L’imposition minimale des grands groupes d’entreprises
La LF 2024 officialise la mise en place d’un impôt sur les bénéfices sur la base d’un taux d’imposition minimal de 15 % pour les groupes d’entreprises dont le chiffre d’affaires consolidé est supérieur à 750 millions d’€.
Cet impôt complémentaire devra en principe être versé par l’entité mère ultime du groupe, dans son Etat de résidence selon la règle d’inclusion du revenu. Mais il est prévu que les Etats puissent décider de créer un impôt complémentaire national afin de collecter eux-mêmes cet impôt au titre des entités constitutives établies sur leur territoire.
Ces nouvelles dispositions s’appliquent aux exercices ouverts à compter du 31 décembre 2023, à l’exception de la règle sur les bénéfices insuffisamment imposés dont l’application serait reportée aux exercices ouverts à compter du 31 décembre 2024.
Des précisions seront apportées en ce qui concerne les obligations déclaratives pour cet impôt minimum, ainsi que pour les modalités pratiques qui présideront à son recouvrement et à son contrôle.
Un crédit d’impôt au titre des investissements dans l’industrie verte
Sous le sigle un peu novateur « C3IV », ce dispositif d’optimisation fiscale concernera les entreprises qui engageront sur le territoire national des dépenses d’investissement en lien avec des activités contribuant à la production de batteries, de panneaux photovoltaïques, d’éoliennes et de pompes à chaleur.
Le taux du crédit d’impôt fixé à 20 % sera porté à 25 % pour les investissements réalisés dans une zone à finalité régionale (ZAFR) ou à 40 % pour ceux effectués dans les régions ultrapériphériques (RUP). Ces différents taux seraient majorés de 10 % pour les moyennes entreprises et de 20 % pour les petites entreprises.
En principe, le montant maximal de l’aide sera de 150 millions d’€, relevé respectivement à 200 millions d’€ ou à 350 millions d’€ pour les investissements réalisés dans des ZAFR ou des RUP.
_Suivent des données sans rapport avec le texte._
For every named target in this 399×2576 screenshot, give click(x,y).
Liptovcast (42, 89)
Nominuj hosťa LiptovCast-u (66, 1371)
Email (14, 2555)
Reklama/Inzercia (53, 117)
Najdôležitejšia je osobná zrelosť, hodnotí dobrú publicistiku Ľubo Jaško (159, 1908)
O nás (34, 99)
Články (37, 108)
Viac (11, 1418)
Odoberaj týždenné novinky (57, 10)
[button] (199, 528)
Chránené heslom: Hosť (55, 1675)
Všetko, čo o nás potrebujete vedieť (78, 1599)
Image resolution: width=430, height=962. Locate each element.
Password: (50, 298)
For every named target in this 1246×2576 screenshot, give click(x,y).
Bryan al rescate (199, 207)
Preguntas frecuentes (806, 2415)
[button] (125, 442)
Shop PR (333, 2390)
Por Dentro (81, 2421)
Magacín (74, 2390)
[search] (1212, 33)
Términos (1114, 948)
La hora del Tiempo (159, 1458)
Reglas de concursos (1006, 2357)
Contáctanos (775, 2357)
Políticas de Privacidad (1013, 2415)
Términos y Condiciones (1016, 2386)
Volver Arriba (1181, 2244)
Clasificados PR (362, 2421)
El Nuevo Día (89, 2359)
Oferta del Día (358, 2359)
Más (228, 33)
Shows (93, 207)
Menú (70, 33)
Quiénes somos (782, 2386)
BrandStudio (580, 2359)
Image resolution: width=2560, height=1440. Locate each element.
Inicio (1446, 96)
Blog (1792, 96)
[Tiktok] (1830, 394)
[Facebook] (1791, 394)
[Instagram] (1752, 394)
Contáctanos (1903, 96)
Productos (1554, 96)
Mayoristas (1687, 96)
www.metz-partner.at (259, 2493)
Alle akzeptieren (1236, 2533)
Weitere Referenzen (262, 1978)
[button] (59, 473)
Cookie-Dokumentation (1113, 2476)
Le crédit d’impôt, calculé sur la base des dépenses éligibles exposées au titre de chaque exercice sera imputable sur l’impôt sur les sociétés ou l’impôt sur le revenu. L’excédent éventuel de l’avantage fiscal sera susceptible d’être restitué directement à l’entreprise.
Le bénéfice de ce crédit d’impôt sera conditionné au respect de la réglementation européenne sur les aides d’Etat et à l’obtention préalable d’un agrément de l’administration, après avis conforme de l’Agence de l'environnement et de la maîtrise de l'énergie (ADEME).
Celle-ci devra attester que les activités engagées dans la demande d’agrément entrent bien dans le champ d’application des activités éligibles.
Par ailleurs, pour éviter le transfert d’activités déjà exercées dans l’Union européenne, cette aide ne pourra s’appliquer que si l’entreprise n’a pas procédé, au cours des deux exercices précédant le dépôt de l’agrément, à un transfert vers la France d’activités similaires ou identiques depuis un autre Etat membre ou un Etat de l’Espace économique européen.
Enfin, l’entreprise sera tenue en particulier de respecter l’ensemble de ses obligations, fiscales, sociales et environnementales, de s’engager à exploiter en France les investissements éligibles pendant cinq ans à compter de leur mise en service et à ne pas transférer hors de France des actifs ayant bénéficié du crédit d’impôt au cours des cinq exercices suivant leur mise en service.
Sous réserve de la validation du dispositif par la Commission européenne, cette nouvelle niche fiscale sera applicable aux projets agréés jusqu’au 31 décembre 2025 et dont le dépôt de la demande a été effectué à compter du 27 septembre 2023.
Renforcement des règles relatives aux prix de transfert
La LF 2024 prévoit différentes mesures applicables pour les exercices ouverts à compter du 1er janvier 2024, destinées à permettre au fisc de renforcer les contrôles des prix de transfert.
D’abord, le seuil de chiffres d’affaires ou de l’actif brut figurant au bilan à partir duquel une société est tenue de présenter à l’administration fiscale une documentation complète de la politique de prix de transfert du groupe est ramené de 400 millions à 150 millions d’€.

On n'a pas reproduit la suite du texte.